Effective identification of iron ions (Fe3+) in the environment and food supplements is essential but challenging. Though traditional single-mode fluorescent sensing methods are user-friendly and sensitive, their accuracy is prone to being affected by external factors. Therefore, it is necessary to propose multi-mode probes to detect Fe3+ accurately and effectively in various media. In this study, a novel neodymium-centered lanthanide porphyrin metal-organic framework (NTMNs)-based sensor was designed for dual-mode detection of Fe3+ in fluorescence and UV. NTMNs was rapidly synthesized by microwave synthesis in just 10 min using the lanthanide metal neodymium (Nd) as the metal center and 4,4,4,4-(Porphine-5,10,15,20-tetrayl) tetrakis (TCPP) as the ligand. A host-guest effect and electrostatic attraction were observed between NTMNs and Fe3+, which resulted in the weakening of both fluorescence intensity and UV absorption of NTMNs, enabling the NTMNs-based Fe3+ sensor with self-calibrating detection in two modes in 5 min.
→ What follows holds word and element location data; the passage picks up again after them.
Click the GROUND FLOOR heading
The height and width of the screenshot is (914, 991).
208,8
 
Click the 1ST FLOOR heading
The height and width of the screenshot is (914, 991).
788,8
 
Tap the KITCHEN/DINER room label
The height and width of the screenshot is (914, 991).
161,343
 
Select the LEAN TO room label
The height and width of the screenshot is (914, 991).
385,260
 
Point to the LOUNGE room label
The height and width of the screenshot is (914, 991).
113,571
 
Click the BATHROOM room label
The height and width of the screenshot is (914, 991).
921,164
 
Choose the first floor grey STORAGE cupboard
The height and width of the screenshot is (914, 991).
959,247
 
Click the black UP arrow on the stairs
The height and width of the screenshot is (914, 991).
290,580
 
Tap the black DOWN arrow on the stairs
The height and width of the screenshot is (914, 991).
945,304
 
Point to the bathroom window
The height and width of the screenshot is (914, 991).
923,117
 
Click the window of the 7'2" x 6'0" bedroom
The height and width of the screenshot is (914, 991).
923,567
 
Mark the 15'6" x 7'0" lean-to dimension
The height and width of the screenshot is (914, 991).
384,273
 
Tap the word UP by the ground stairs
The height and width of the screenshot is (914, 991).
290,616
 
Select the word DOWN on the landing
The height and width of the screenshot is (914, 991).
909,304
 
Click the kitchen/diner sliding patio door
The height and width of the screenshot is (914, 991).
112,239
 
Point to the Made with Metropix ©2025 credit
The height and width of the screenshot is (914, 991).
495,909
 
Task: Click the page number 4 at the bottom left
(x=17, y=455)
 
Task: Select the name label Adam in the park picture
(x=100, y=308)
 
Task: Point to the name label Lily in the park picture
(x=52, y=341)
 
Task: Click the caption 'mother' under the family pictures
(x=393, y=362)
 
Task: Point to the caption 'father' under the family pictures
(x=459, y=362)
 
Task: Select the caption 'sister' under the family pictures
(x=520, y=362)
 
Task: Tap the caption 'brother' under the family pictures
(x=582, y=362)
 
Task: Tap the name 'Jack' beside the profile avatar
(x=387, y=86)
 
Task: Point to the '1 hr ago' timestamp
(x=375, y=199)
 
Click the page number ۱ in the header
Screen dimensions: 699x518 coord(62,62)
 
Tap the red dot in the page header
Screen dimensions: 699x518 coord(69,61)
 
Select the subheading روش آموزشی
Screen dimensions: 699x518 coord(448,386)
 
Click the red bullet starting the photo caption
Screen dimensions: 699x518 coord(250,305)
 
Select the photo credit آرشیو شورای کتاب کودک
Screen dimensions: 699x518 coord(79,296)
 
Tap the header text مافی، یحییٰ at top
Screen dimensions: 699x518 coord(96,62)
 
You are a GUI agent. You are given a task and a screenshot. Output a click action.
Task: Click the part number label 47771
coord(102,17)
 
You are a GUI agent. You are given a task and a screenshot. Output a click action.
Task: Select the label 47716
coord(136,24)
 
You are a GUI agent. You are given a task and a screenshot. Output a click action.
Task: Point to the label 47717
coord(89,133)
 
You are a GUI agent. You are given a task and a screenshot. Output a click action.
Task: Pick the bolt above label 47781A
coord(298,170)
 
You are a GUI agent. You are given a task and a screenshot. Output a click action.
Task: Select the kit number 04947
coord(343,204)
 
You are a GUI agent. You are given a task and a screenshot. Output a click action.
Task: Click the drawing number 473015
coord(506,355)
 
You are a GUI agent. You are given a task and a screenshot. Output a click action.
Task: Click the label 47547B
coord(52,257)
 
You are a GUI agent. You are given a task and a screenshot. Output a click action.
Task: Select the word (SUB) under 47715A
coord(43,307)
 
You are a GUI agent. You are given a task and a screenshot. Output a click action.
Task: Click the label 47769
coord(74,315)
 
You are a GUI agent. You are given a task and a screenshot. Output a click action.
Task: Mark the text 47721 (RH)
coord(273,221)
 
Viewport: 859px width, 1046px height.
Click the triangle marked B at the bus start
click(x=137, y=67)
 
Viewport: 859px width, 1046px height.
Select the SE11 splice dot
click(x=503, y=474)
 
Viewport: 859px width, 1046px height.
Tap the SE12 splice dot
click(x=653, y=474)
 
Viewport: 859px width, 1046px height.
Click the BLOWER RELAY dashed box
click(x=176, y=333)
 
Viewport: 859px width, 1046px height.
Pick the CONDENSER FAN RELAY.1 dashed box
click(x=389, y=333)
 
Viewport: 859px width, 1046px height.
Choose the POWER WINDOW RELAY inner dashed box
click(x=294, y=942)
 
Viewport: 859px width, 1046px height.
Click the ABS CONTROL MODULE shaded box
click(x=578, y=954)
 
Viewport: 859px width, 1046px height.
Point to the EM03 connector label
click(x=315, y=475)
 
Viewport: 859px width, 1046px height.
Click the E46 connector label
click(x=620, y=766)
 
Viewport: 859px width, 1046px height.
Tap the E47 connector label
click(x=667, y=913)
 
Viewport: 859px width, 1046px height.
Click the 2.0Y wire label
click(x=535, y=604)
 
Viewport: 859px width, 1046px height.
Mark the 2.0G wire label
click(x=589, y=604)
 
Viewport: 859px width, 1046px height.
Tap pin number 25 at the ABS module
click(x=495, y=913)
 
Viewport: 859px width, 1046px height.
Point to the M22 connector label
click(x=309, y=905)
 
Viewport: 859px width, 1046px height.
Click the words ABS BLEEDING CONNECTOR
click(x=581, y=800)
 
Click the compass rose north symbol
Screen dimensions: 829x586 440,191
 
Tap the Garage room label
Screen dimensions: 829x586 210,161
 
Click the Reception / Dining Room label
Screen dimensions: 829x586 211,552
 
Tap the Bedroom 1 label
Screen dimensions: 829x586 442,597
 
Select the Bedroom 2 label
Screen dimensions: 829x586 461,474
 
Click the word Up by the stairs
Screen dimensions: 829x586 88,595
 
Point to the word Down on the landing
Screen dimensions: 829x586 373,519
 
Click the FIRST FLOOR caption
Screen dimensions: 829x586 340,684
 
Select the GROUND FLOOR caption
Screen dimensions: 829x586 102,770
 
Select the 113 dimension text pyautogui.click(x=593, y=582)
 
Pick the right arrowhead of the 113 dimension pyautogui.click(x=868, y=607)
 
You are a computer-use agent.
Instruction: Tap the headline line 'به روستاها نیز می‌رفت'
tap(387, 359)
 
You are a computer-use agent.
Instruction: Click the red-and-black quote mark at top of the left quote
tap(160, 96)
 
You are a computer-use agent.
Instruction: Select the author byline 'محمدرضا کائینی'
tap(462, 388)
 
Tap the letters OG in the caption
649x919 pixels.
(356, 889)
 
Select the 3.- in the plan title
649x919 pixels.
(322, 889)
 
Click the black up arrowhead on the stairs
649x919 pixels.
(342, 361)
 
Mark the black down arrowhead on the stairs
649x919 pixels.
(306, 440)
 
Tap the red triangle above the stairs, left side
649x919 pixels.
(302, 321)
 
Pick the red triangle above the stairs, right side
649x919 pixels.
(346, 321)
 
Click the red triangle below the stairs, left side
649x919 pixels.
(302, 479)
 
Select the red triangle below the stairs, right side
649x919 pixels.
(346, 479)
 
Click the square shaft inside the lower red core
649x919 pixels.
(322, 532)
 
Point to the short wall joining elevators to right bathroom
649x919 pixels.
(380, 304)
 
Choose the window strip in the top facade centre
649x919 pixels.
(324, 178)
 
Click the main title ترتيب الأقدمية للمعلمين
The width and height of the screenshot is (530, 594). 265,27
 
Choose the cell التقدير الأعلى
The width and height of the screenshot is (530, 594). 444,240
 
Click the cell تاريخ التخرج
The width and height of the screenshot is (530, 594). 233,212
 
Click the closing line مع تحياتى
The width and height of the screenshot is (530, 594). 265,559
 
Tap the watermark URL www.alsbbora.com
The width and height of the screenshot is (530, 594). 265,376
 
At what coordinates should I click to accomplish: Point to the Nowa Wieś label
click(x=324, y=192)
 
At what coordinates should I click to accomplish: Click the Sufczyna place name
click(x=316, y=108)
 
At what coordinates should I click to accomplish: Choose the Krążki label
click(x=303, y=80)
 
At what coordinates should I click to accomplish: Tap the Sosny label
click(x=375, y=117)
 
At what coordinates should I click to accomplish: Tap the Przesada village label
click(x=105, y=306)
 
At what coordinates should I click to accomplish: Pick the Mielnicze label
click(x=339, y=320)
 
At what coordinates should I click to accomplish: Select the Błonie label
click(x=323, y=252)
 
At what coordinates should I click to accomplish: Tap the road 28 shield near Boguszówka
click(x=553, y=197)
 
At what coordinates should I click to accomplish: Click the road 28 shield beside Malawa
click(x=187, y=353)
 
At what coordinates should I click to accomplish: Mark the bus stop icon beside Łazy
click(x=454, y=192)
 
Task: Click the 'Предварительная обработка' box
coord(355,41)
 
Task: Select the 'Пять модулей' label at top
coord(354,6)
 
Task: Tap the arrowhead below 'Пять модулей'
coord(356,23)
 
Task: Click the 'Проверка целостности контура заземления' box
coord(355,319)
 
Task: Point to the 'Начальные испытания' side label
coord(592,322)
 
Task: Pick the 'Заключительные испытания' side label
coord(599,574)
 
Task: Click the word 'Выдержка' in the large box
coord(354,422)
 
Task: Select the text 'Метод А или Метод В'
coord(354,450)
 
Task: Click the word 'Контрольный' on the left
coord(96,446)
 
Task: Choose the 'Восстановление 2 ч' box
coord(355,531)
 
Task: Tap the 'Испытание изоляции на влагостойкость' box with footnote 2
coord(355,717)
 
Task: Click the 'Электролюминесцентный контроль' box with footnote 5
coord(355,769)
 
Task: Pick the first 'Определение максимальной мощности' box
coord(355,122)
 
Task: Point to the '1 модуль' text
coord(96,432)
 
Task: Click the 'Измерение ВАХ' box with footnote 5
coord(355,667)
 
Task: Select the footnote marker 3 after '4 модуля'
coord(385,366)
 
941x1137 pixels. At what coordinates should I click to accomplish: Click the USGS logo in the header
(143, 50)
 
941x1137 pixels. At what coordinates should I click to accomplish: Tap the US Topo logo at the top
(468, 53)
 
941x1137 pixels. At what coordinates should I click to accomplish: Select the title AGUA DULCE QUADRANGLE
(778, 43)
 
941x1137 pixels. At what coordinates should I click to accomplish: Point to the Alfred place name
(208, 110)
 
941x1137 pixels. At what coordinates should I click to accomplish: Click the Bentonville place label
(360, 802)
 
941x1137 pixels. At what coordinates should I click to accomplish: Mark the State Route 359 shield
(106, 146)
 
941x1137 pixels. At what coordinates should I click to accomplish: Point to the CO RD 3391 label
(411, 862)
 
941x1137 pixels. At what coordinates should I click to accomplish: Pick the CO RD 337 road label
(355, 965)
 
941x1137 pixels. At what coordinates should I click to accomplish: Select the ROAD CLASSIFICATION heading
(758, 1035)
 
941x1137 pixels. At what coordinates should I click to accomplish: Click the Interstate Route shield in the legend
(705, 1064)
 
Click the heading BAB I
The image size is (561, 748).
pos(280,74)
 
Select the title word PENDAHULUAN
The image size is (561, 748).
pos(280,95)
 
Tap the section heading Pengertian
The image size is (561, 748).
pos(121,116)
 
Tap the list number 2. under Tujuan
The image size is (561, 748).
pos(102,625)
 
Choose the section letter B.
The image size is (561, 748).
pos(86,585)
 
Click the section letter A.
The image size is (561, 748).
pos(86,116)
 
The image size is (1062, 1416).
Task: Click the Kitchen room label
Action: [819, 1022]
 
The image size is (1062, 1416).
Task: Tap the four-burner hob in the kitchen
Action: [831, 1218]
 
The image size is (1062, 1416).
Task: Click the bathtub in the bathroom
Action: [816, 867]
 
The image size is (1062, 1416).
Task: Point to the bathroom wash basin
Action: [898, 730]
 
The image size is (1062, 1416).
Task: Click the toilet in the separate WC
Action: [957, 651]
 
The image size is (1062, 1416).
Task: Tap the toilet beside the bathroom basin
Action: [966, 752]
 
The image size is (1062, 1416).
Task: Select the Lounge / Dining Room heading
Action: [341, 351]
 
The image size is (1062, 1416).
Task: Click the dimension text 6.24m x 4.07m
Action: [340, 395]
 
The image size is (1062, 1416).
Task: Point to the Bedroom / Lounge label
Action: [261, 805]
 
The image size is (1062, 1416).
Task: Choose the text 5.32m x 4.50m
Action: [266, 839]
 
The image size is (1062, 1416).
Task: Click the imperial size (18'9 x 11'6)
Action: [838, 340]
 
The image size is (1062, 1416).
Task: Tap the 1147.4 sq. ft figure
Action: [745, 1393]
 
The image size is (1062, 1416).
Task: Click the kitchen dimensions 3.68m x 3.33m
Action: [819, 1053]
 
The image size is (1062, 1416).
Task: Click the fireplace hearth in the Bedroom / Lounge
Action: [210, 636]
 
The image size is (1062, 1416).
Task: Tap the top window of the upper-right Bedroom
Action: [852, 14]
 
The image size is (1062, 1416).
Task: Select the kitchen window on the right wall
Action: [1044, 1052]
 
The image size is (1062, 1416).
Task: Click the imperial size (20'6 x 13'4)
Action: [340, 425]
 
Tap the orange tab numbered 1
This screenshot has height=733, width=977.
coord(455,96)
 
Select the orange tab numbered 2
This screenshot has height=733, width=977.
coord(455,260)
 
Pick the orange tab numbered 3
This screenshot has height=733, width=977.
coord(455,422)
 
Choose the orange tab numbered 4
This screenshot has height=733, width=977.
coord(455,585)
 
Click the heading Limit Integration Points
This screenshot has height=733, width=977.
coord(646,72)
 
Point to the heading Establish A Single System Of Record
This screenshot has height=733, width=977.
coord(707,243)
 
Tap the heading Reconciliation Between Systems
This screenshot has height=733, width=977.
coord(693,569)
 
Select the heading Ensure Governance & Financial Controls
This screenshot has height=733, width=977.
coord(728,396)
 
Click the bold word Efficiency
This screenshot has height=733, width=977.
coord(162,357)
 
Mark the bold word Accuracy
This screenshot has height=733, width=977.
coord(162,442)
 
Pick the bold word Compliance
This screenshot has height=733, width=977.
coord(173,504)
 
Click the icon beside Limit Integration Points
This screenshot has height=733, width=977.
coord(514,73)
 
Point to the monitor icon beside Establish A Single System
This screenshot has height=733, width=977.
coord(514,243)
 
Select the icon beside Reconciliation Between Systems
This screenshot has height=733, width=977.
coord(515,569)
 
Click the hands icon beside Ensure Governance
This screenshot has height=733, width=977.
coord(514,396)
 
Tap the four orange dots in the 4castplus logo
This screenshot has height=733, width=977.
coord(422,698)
Moreover, Fe3+ was successfully measured in real water samples with recoveries ranging from 89.8% to 105.4%. Furthermore, by comparing the detection results of Fe3+ contents in iron supplements, we confirmed that the detection difference between the proposed sensor and the standard inductively coupled plasma-mass spectrometry method is negligible. The feasibility and validity of the NTMNs-based sensor for the detection of Fe3+ were demonstrated. In conclusion, this method exhibits a promising application for rapidly detecting Fe3+ in dual-mode (UV, fluorescence), which is self-calibrated with high accuracy and sensitivity for environmental pollution, water quality monitoring, and food safety.